Sean D
Sean D

Reputation: 4292

Log `console` calls made in client-side code from the Puppeteer Node.js process

In the following code sample, the log statements inside the function passed as an argument to page.evaluate() are not being printed to the Node console (the terminal). The log statement outside this function (at the end) is printing as expected though.

Another programmer suggested that maybe the page.evaluate context is the headless browser environment and not Node.js.

 const puppeteer = require('puppeteer');

(async () => {
    const browser = await puppeteer.launch();
    const page = await browser.newPage();
    await page.setExtraHTTPHeaders({Referer: 'https://sparktoro.com/'});

    await page.goto('https://sparktoro.com/trending');
    await page.waitForSelector('div.title > a');

    const stories = await page.evaluate(() => {
        const selection = document.querySelectorAll('div.title > a');
        console.log('selection', selection);
        const links_array = Array.from(selection);
        console.log('links_array', links_array);
        const hrefs = links_array.map(anchor => anchor.href)
        console.log('hrefs', hrefs);
        return hrefs
    });

    console.log(stories);
    await browser.close();
})();

Is there any way to force all console.log statements to use the Node environment as their context, or is my only option to enable the browser head and read the statements from the browser console?

Upvotes: 2

Views: 1843

Answers (1)

T.J. Crowder
T.J. Crowder

Reputation: 1075327

Another programmer suggested that maybe the page.evaluate context is the headless browser environment and not Node.js.

Right, this is one of the keys to Puppeteer, code within the evaluate callback is evaluated in the browser, not in your Node process (even though that's not at all obvious looking at the source of code using Puppeteer).

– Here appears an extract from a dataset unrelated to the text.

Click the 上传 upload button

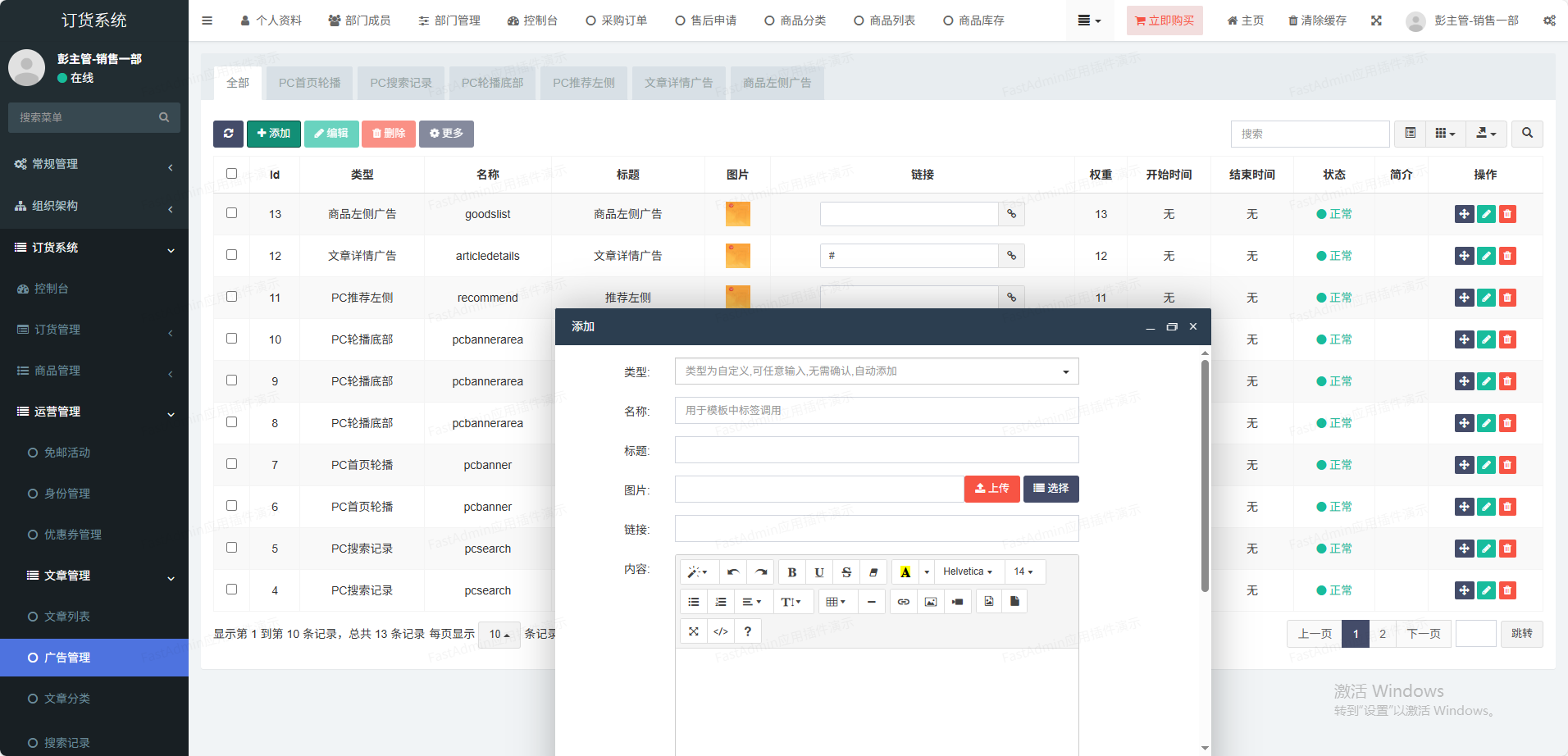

You can respond to the console event of the Page object, which is raised when any console method (log, error, etc.) is called in the client-side code. From that link:

page.on('console', msg => {
  for (let i = 0; i < msg.args().length; ++i)
    console.log(`${i}: ${msg.args()[i]}`);
});

The console event receives a ConsoleMessage object, which tells you what type of call it was (log, error, etc.), what the arguments were (args()), etc.